» **Aufgabenliste**
- 1) Erklären Sie in ein bis drei Sätzen anhand der Krimirezension, warum die Ich-Erzählung von Lilo dort als interessant bezeichnet wird.
- 2) Beantworten Sie zur Krimirezension diese Fragen:
(a) Was macht Simon Rosner im zweiten Krimi eigentlich gerade?
(b) Wo wohnt Lilo zeitweise?
(c) Welche weiteren Schauplätze des Buches werden genannt?
- 3) Führen Sie die Krimirezension bitte nach ihrem letzten Satz um einige Sätze fort.

» **Lesetext**
○ ○ ○
Simon Rosner ist in seinem zweiten Krimi eigentlich auf Entziehungskur. Als aber die Tochter eines Freundes nach einer Busreise nicht wie geplant bei ihrer Mutter ankommt, wird Rosner beauftragt, das Mädchen zu finden und stößt dabei auf die Schatten der Vergangenheit.

Meine Meinung:
Wieder ist es Andrea Nagele gelungen, hervorragende Charakterstudien der Akteure auf Papier zu bringen. Zugegeben, nicht alle sind mir sympatisch, aber es sind Menschen aus Fleisch und Blut, mit Tiefgang und keine platten Stereotype.

Da ich auch schon andere Krimis der Autorin kenne, bin ich auch von den Querverbindungen sehr angetan. Lilo, die Mutter des Mädchens, wohnt nämlich zeitweise in Grado, wo die Kommissarin Degrassi in "Grado im Regen" und bald auch "Grado im Dunkeln" ermittelt. Für das Verständnis des vorliegenden Buches ist das aber nicht notwendig. Weitere Schauplätze des Buches sind Klagenfurt und die Karawanken.

Die vier verschiedenen Erzählperspektiven lockern den Lesefluss auf. Interessanterweise erzählt gerade Lilo in der ersten Person, was eine gewisse Nähe zu ihr vermittelt. Auf der anderen Seite ist gerade Lilo die Person, die mir im Laufe des Buches immer unsympatischer wurde. Dieses Pendeln zwischen Sympathie und Antipathie finde ich äußerst gelunden.
○ ○ ○
» **Einträge**
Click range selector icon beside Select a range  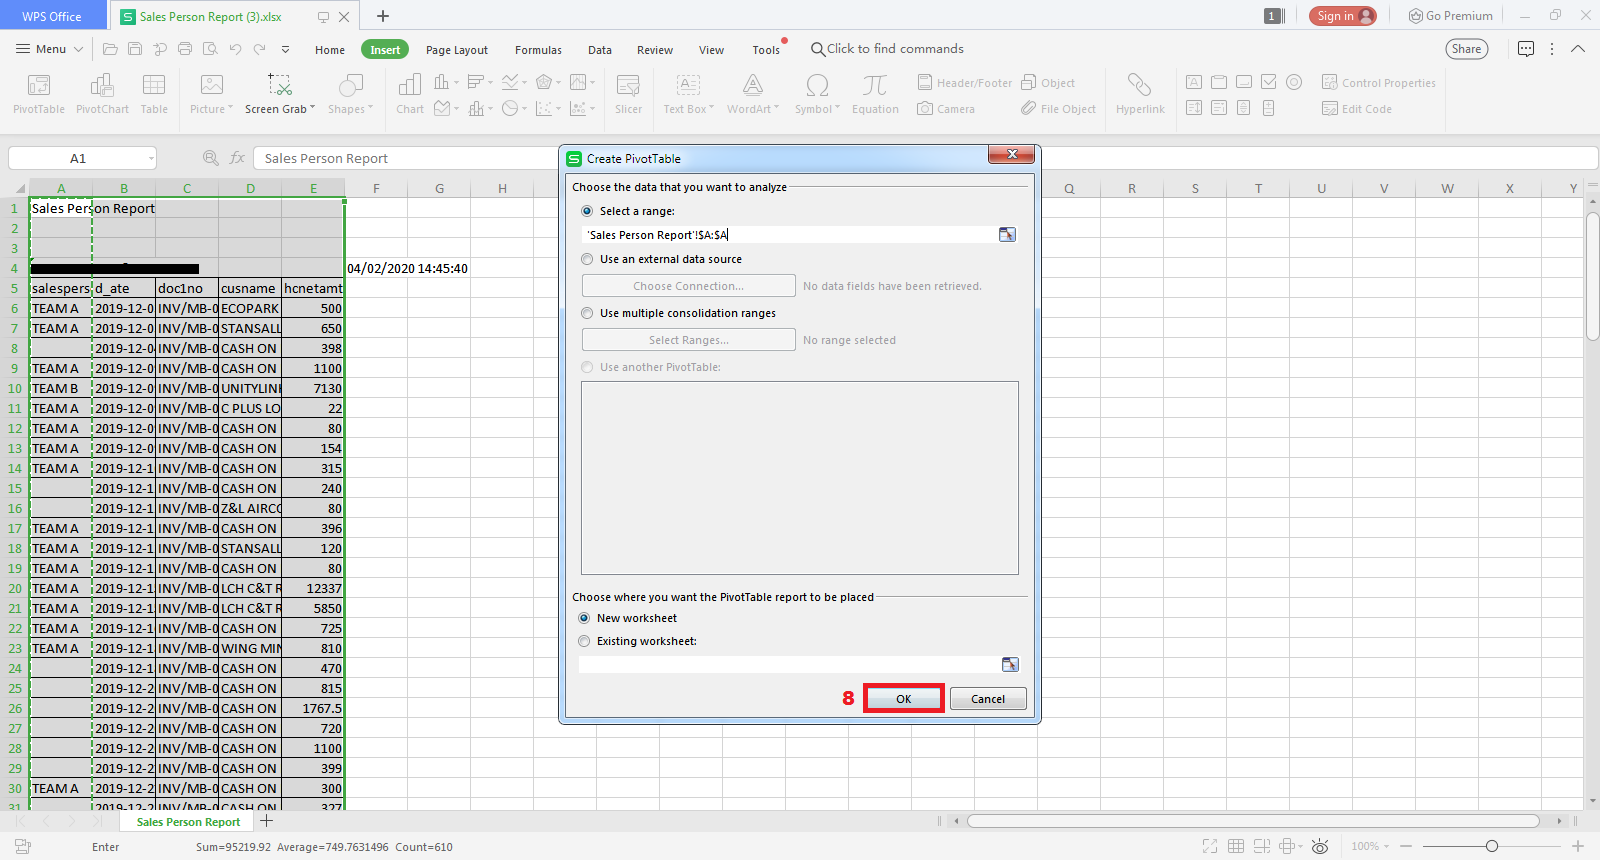(x=1007, y=235)
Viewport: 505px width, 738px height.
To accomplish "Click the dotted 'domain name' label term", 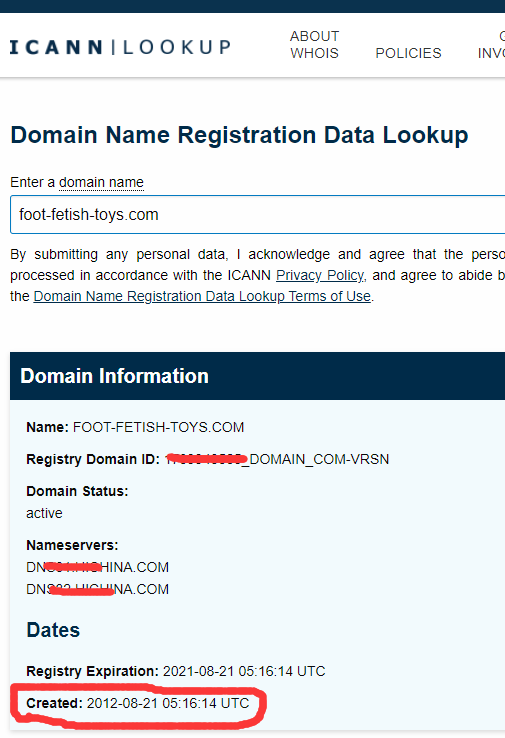I will 101,182.
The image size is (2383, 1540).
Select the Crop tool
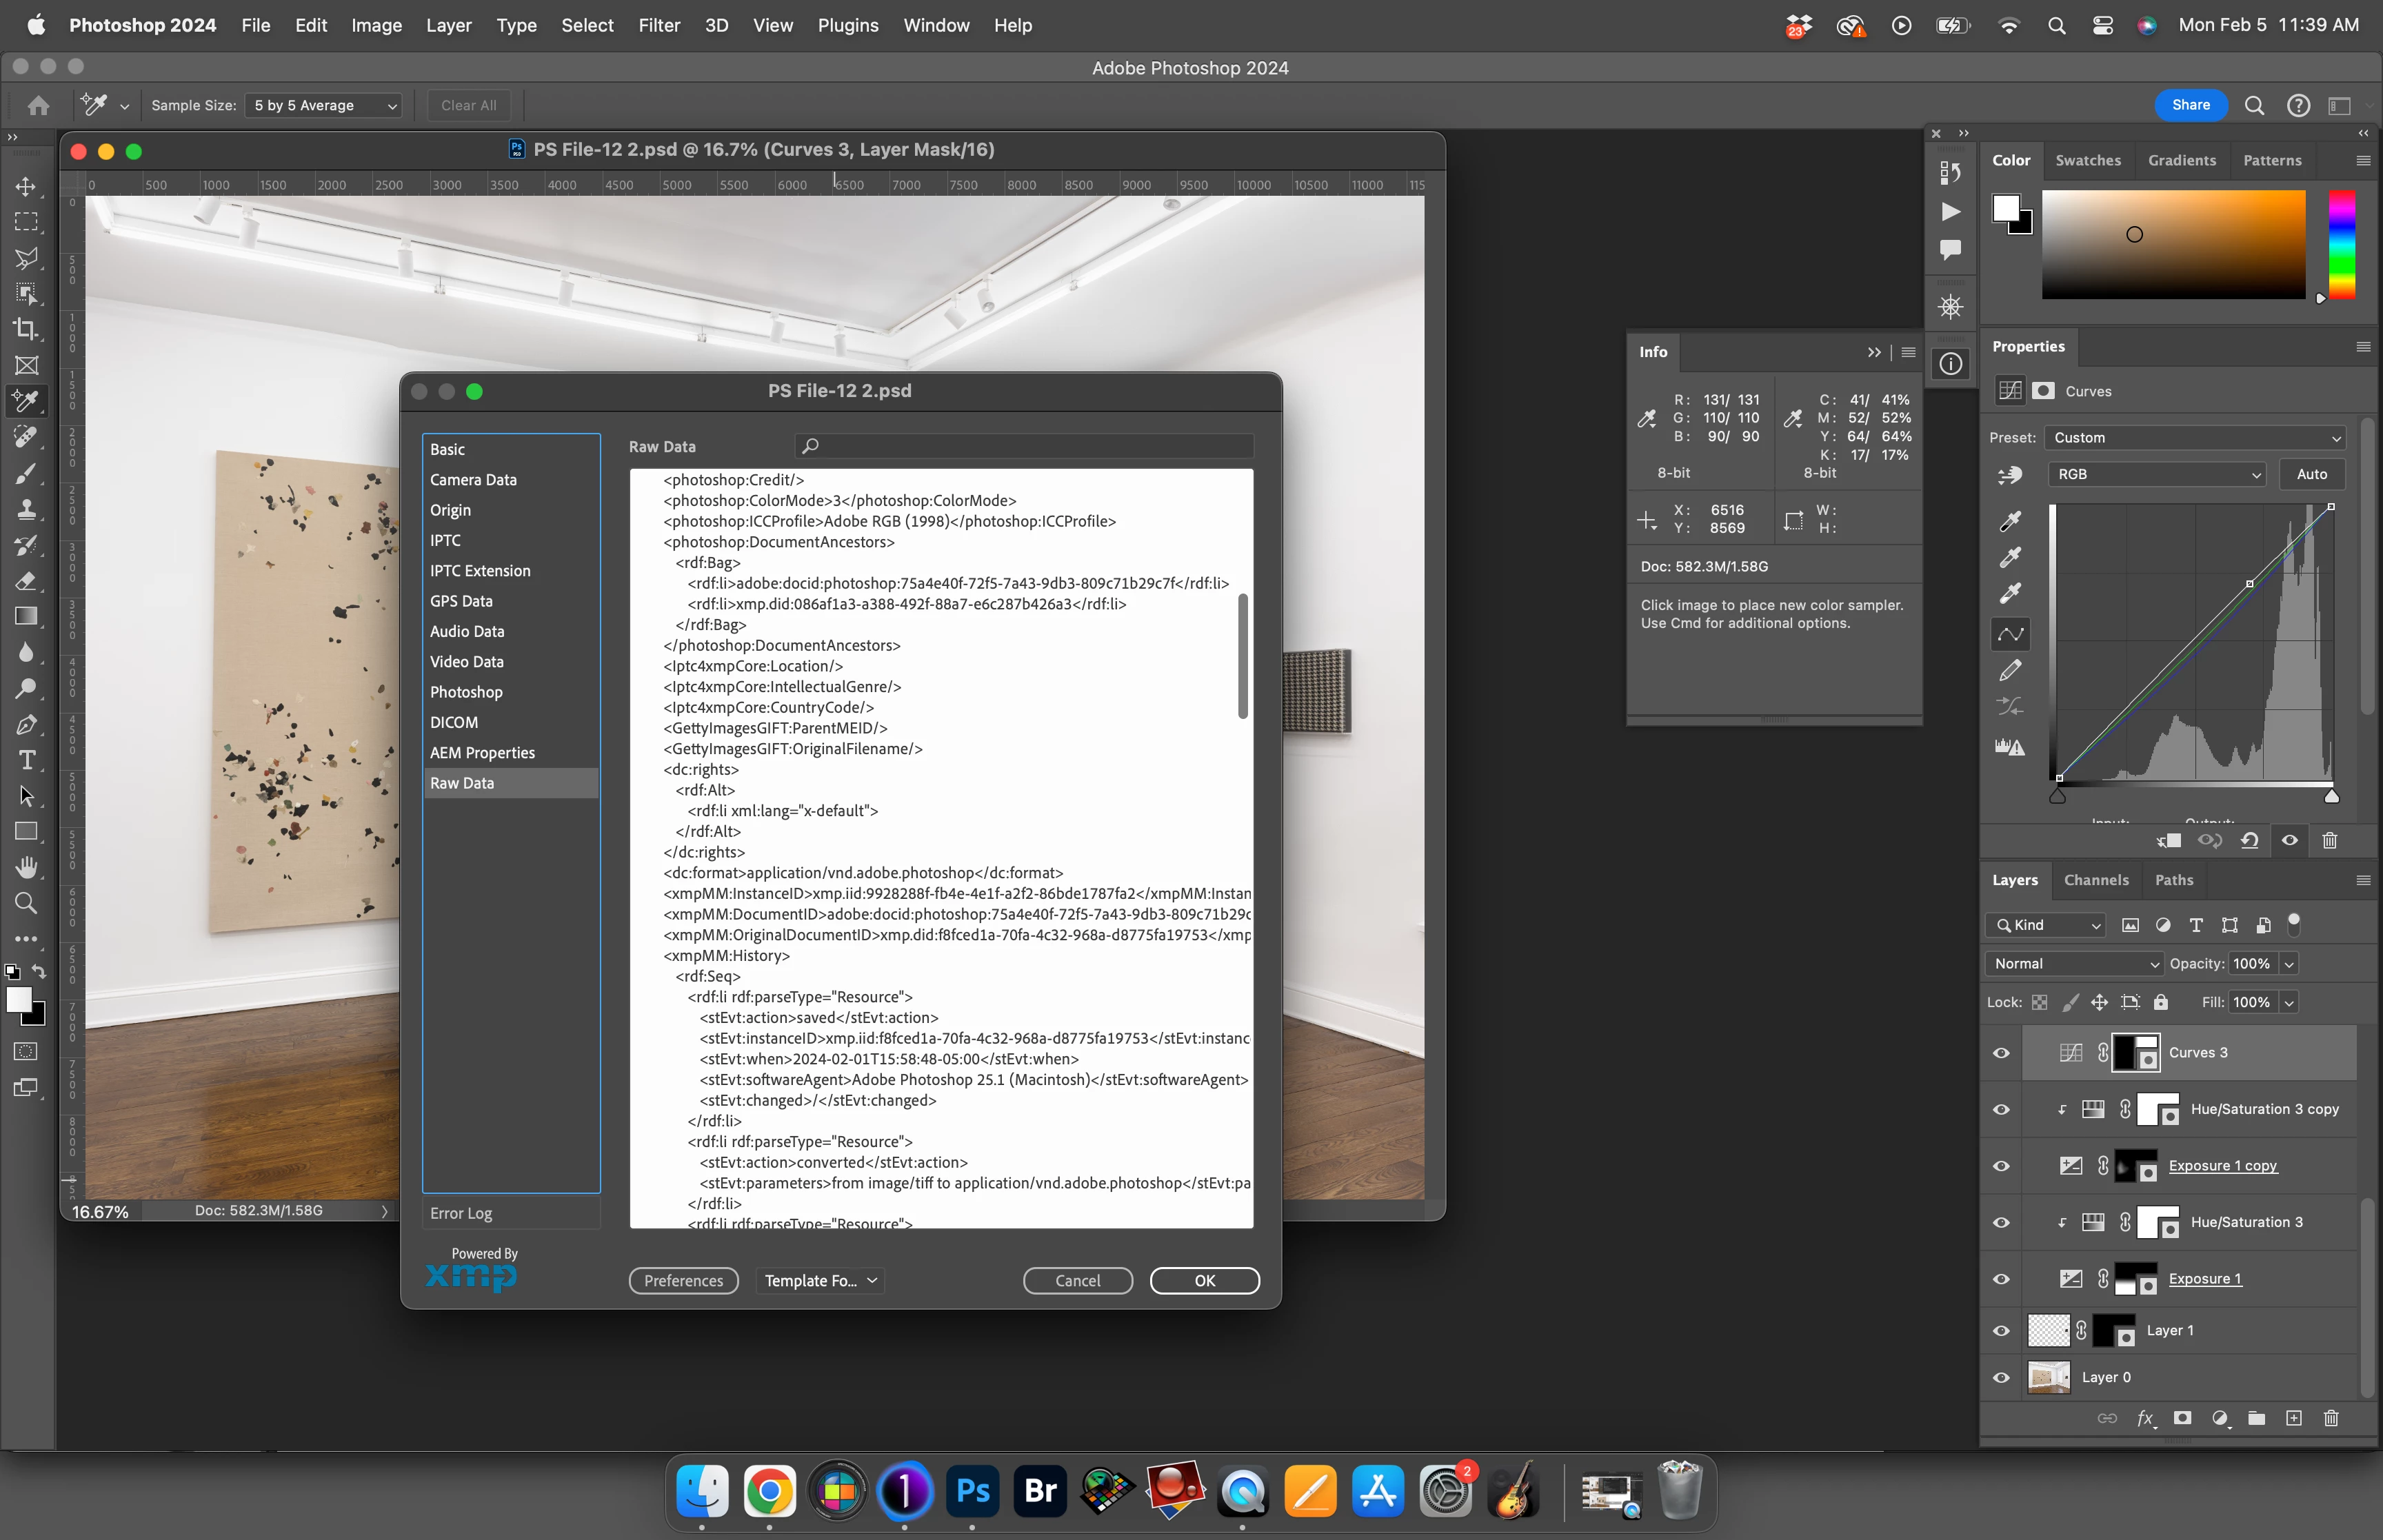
○ ○ ○
» **Erwartete Antworten**
- 1) Die Ich-Erzählung vermittelt eine gewisse Nähe zu Lilo, obwohl gerade sie im Laufe des Buches immer unsympathischer wird. Dieses Pendeln zwischen Sympathie und Antipathie wird in der Rezension als äußerst gelungen bewertet.

- 2)
(a) Er ist auf Entziehungskur.
(b) In Grado.
(c) Klagenfurt und die Karawanken.

- 3)
Die Beziehungen von Rosner, Lilo und ihrem Mann Hanno reichen bis in die Schulzeit zurück und waren schon damals nicht ungetrübt. Man erfährt auch manches über Rosner und seine auch damals schon vorhandene Neigung zum Alkohol. Natürlich wird auch auf die Beziehung zu Alice und Simone, seiner Ex-Frau eingegangen.

Die Handlung selbst war für mich anfangs sehr spannend. Unbedingt wollte ich wissen, ob das Mädchen gefunden wird. Leider war dann bald diese Spannung weg, für mich war da die Luft raus. Natürlich wollte ich wissen, wer der anonyme Mann ist und was es mit den Briefen an Lilo auf sich hat. Das Ende verknüpft gekonnt alle Personen miteinander, das kann Andrea Nagele wie kaum eine andere.

Wegen dem Spannungsabfall in der Mitte vergebe ich für dieses Buch mit den hervorragenden Charkterstudien leider nur 4,4 Sterne.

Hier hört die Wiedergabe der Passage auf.